Stored items
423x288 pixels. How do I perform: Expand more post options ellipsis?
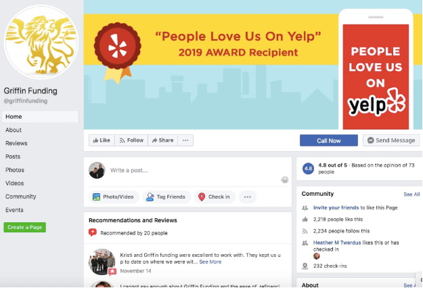point(248,197)
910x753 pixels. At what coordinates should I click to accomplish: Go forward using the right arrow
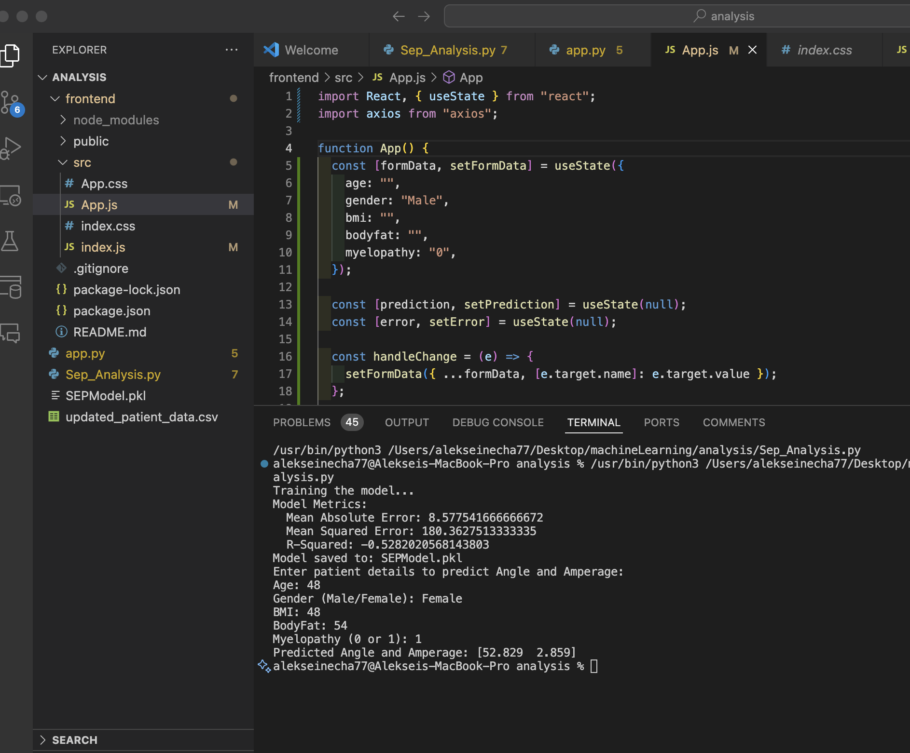(x=424, y=16)
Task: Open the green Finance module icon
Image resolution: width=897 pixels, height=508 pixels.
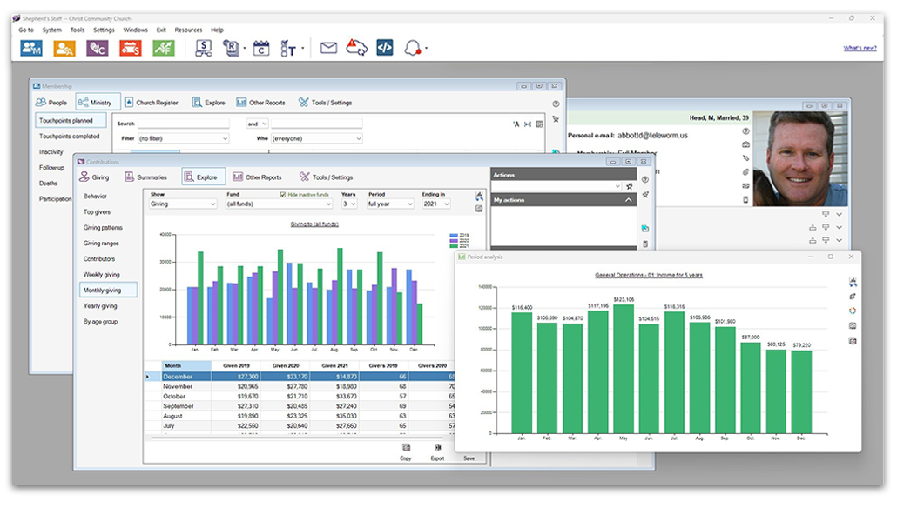Action: click(x=163, y=49)
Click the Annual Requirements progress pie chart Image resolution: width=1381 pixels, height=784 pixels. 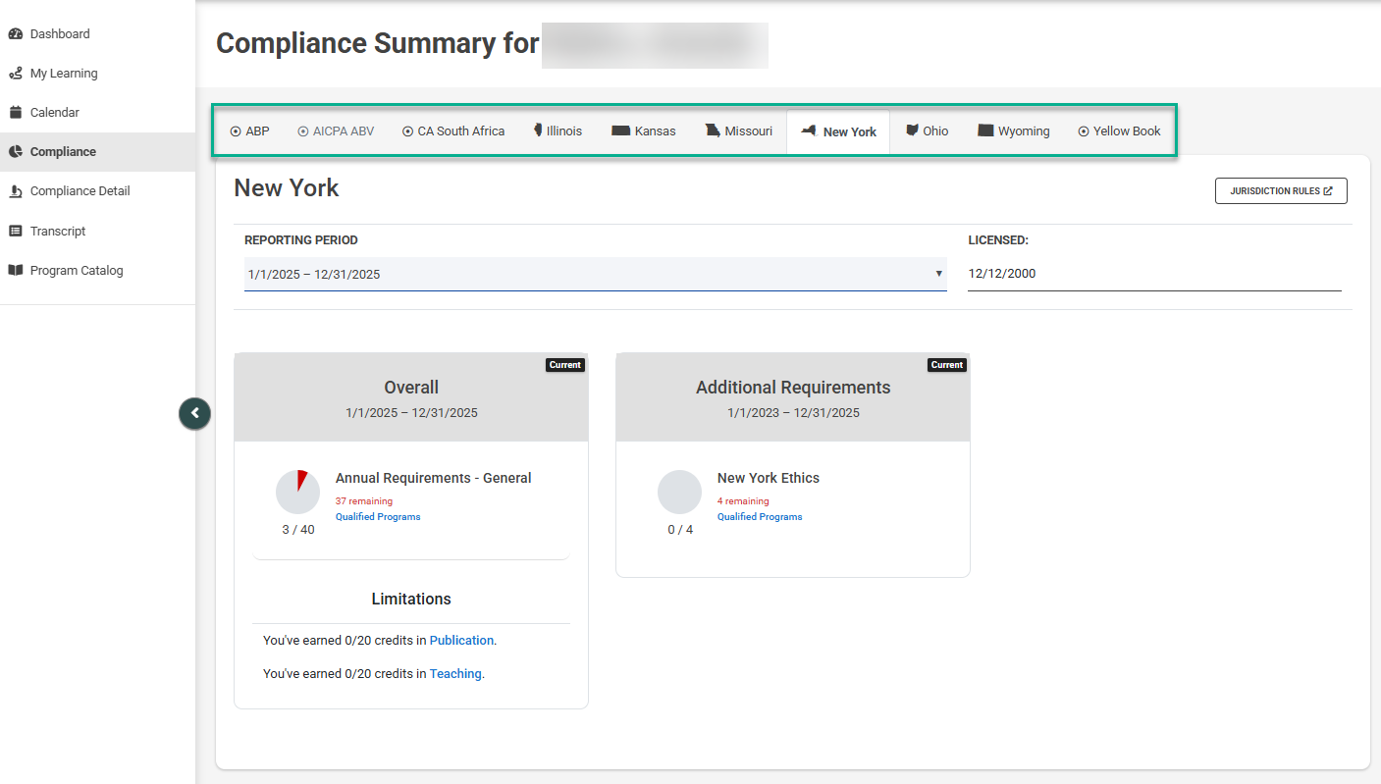[297, 492]
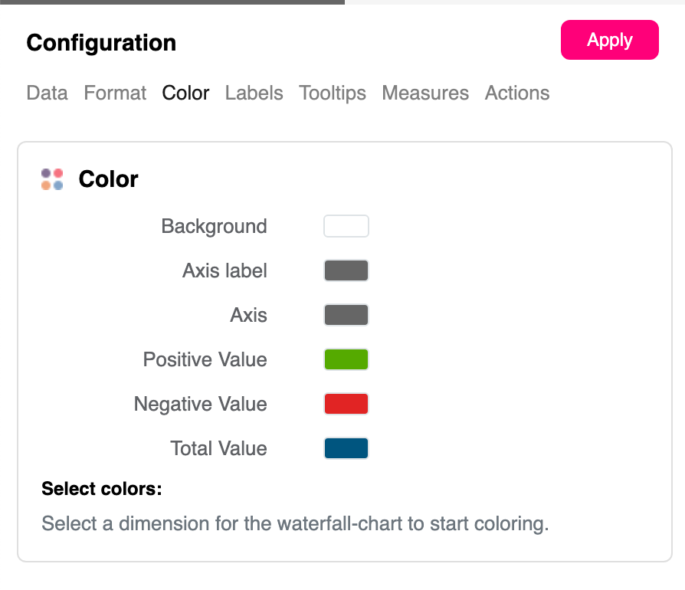Switch to the Measures tab

tap(425, 93)
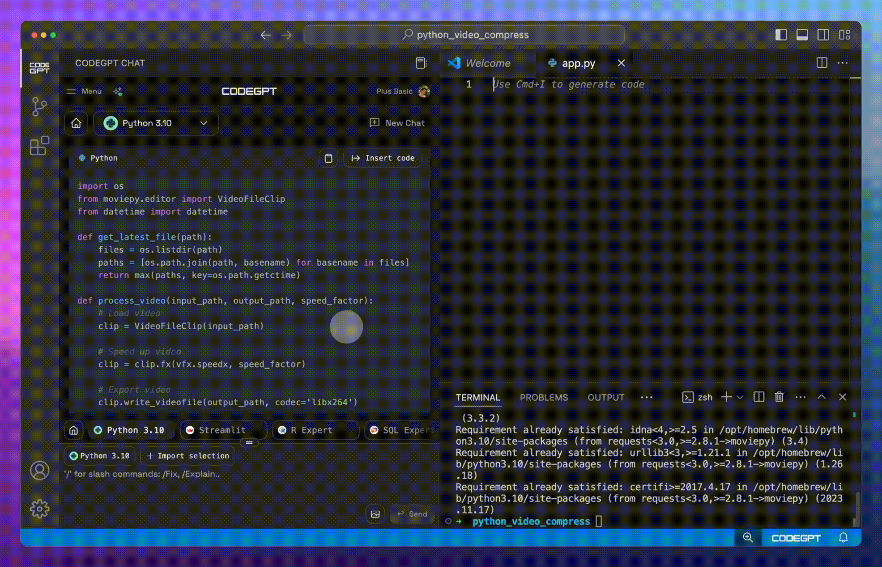
Task: Expand the Python 3.10 agent dropdown
Action: click(156, 123)
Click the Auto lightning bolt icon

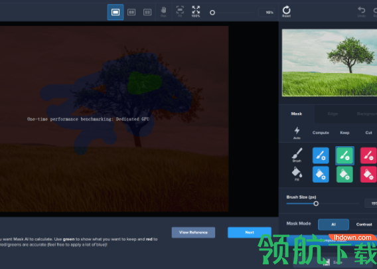(x=297, y=133)
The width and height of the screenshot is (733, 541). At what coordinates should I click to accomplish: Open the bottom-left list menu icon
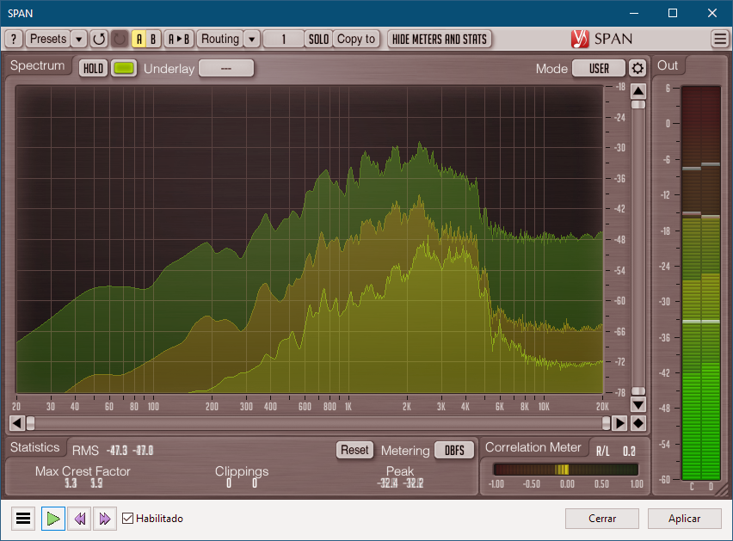(24, 519)
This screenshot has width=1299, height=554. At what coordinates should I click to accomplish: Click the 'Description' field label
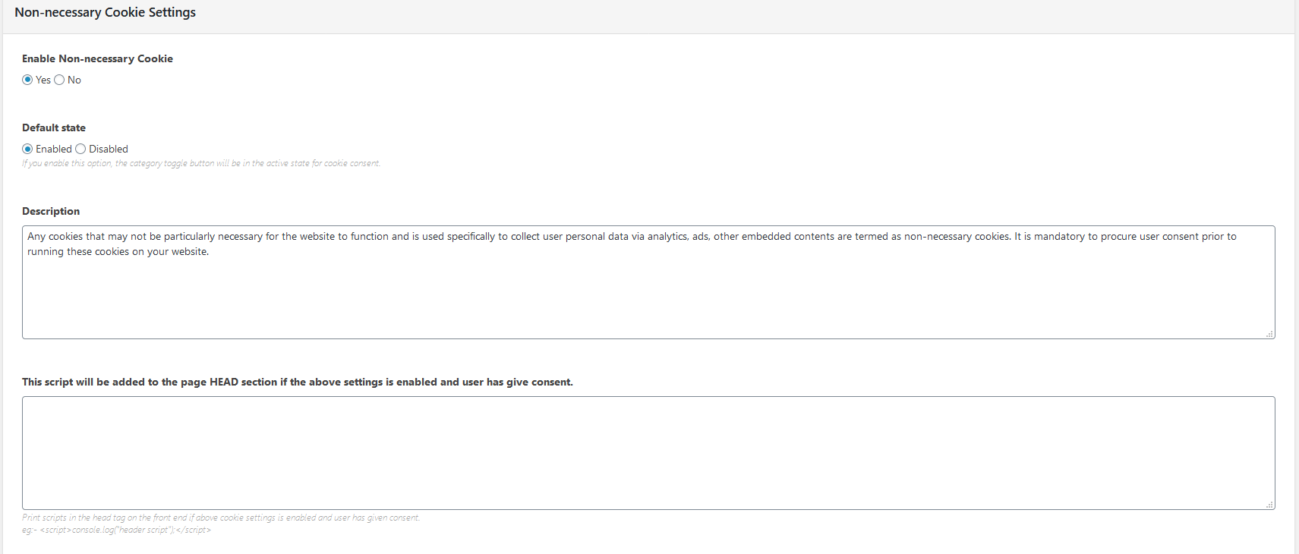tap(51, 211)
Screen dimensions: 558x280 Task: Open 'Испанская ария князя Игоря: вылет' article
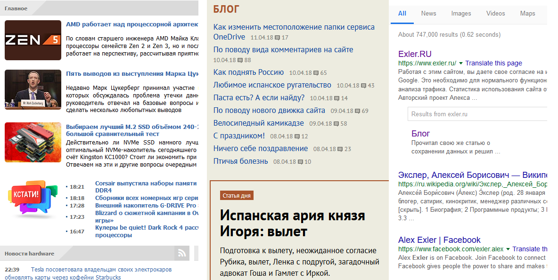(x=292, y=223)
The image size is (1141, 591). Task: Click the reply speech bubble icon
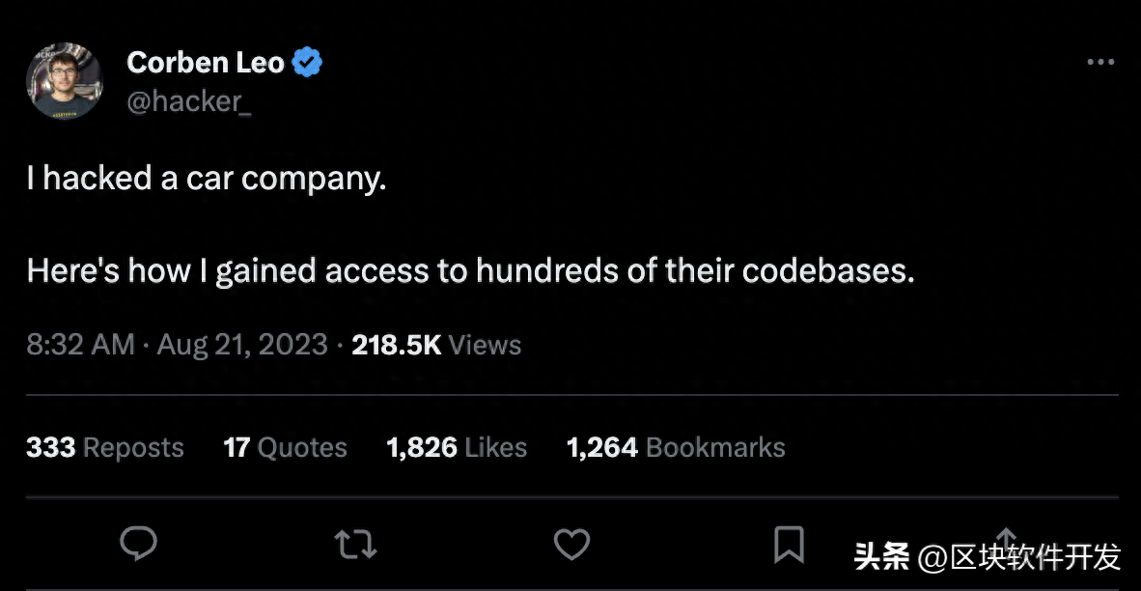coord(138,545)
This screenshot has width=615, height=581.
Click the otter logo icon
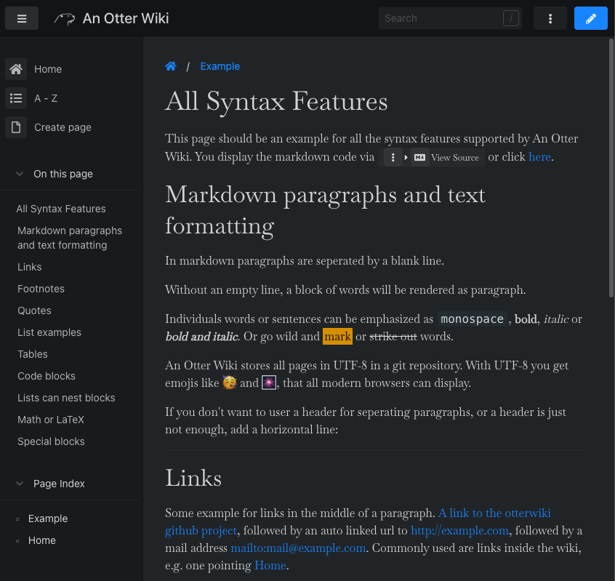(65, 19)
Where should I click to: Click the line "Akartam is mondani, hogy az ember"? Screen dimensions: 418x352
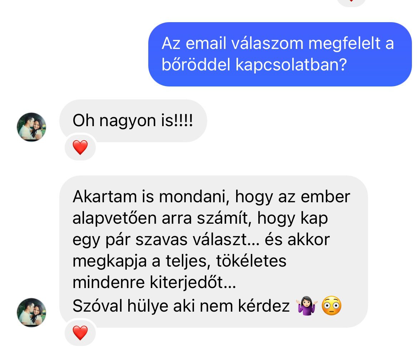click(211, 197)
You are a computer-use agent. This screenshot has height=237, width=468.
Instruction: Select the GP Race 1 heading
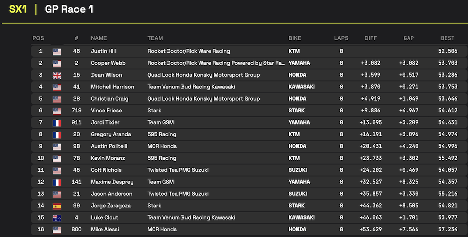[69, 9]
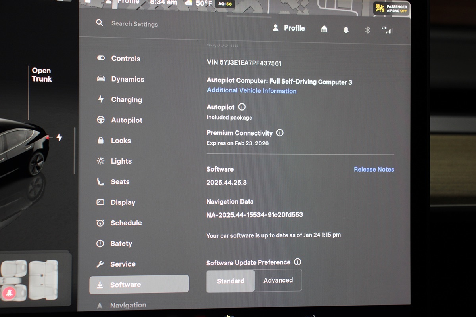Screen dimensions: 476x317
Task: Tap the LTE signal strength icon
Action: click(387, 30)
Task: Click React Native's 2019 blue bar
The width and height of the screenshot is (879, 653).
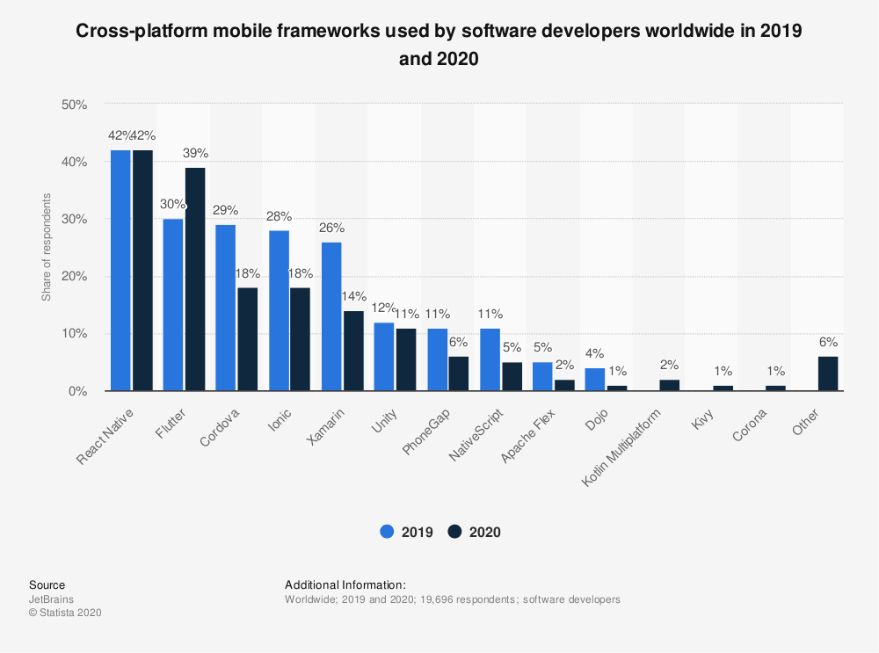Action: pos(120,271)
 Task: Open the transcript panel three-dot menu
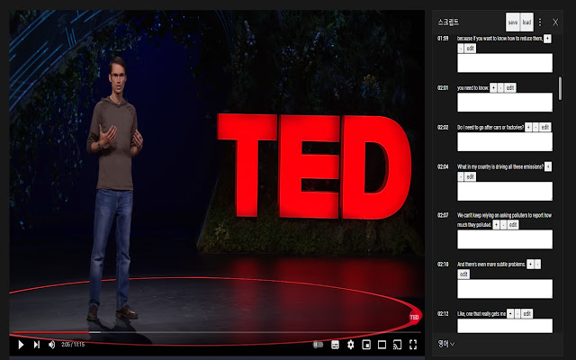tap(541, 22)
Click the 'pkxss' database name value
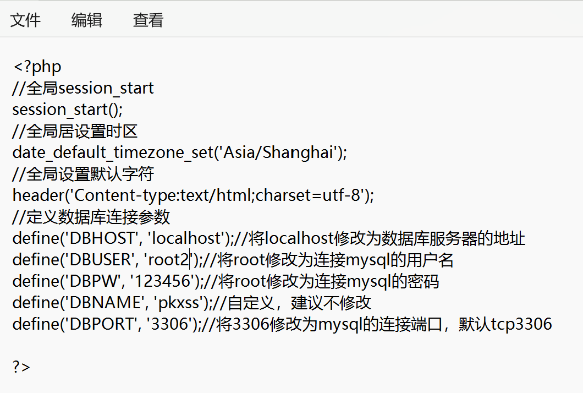Screen dimensions: 583x393 click(179, 303)
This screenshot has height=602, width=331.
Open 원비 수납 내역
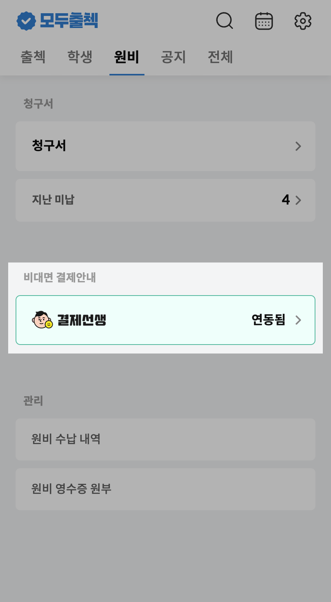(165, 439)
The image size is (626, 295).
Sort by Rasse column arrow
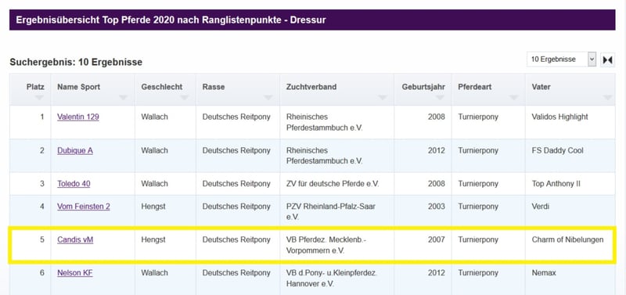click(x=268, y=97)
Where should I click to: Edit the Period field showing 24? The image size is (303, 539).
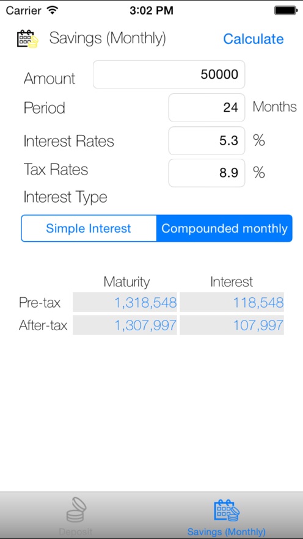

ASSIGNMENT:
Pictures stay out. Return exactly the lines from the one with "The width and height of the screenshot is (879, 653)." through the last line of the data.

SOLUTION FOR THIS PROBLEM:
The width and height of the screenshot is (879, 653).
Action: pos(120,271)
 Task: Open the transcript panel three-dot menu
tap(541, 22)
Click the 'pkxss' database name value
Screen dimensions: 583x393 click(179, 303)
This screenshot has height=602, width=331.
Open 원비 수납 내역
(165, 439)
The image size is (626, 295).
Sort by Rasse column arrow
click(x=268, y=97)
Where should I click to: Edit the Period field showing 24? The image size is (303, 539).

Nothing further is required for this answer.